We often hear such an individual being praised for “accomplishing the impossible,” almost as if he pulled off something supernatural, against the natural order. The truth is that the person may have indeed gone far beyond the norm in dedication, sacrifice and commitment.

But that is not what brought them success. They tasted success only because G-d’s hand enabled them to do so, or else it truly would have been impossible to achieve what they did.

Anyone who walks this earth with his eyes open is aware of the hand of G-d that touches us every moment of our lives. We see Siyata Di’Shmaya – Divine Protection – constantly. We work hard to accomplish our goal and then G-d takes over.

Every person was created to carry out a mission in life. Those who succeed are the ones who don’t let anything deter them for long. With faith in the One Above, they ignore the difficulties that would throw off lesser men. They continue their effort with the knowledge that G-d will assist them and take over for them at the proper time.

The final verdict is Hoshana Rabba, after we experience Succot. G-d watches how we would react sitting in the glorious but weather related Succah. It’s a time to ask, to pray, and to go beyond the norm.
We learn a very interesting and valuable lesson in similar vein from mikvah.  If someone is spiritually impure – tameh and touches the water, the water becomes impure. It’s powerful – the way Humans can transmit tumah – spiritual impurity. However, if a person immerses himself in a kosher mikvah, then not only is that the mikvah does not fall to impurity, but on the contrary – it makes the person tahor – pure.
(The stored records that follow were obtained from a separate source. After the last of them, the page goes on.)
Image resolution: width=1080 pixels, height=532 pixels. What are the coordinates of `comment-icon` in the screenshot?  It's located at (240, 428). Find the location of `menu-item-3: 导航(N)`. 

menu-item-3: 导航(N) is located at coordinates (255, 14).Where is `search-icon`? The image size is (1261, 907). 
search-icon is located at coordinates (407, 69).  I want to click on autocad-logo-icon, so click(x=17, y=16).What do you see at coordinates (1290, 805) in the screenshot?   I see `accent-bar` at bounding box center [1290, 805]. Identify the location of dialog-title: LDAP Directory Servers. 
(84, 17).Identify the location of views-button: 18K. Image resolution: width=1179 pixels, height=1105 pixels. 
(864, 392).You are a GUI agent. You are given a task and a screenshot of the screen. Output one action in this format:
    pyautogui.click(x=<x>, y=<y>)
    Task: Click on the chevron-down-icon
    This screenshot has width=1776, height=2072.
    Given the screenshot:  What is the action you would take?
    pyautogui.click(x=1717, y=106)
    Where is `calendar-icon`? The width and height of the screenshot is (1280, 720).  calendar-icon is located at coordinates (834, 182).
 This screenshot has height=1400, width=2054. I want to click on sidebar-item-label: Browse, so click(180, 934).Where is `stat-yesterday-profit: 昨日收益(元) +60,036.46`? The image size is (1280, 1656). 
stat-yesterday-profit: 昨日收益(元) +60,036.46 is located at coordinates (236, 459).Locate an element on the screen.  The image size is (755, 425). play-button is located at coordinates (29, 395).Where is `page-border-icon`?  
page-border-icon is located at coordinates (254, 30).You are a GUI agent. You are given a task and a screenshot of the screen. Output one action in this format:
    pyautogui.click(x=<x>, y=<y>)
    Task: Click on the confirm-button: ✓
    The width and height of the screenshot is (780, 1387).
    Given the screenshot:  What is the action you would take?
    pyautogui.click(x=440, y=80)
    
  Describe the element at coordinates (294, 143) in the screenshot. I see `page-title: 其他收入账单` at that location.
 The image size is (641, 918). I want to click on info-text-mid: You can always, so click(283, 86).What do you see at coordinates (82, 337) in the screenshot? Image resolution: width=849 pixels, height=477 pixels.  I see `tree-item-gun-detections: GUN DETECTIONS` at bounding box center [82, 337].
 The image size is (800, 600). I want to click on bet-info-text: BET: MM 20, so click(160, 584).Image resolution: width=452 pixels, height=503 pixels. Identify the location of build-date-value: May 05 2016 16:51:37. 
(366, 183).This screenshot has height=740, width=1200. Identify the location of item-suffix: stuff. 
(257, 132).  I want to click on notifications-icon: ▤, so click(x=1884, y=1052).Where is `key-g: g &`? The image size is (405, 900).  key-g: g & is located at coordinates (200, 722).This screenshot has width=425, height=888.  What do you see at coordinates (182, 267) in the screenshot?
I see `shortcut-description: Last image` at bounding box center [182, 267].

As long as the person does not have any chatzitza – any object on his body that will be considered a separation, for the idea is to be totally embodied/immersed within the mikvah parameters. He is part and parcel with the mikvah and with that power becomes pure. The Mitzvah of Succah is similar: in order to perform it – one has to be totally in the parameters (the entire body of the person inside the sukkah), just like Mikvah changes one’s status so does Succah, the power of Succah has the ability to make one Kadosh. The power of Succah has the power to make miracles; however, we need siyata di’shmaya and participation from ourselves. We build it, we beautify it, we do our part of participation and G-d does the rest.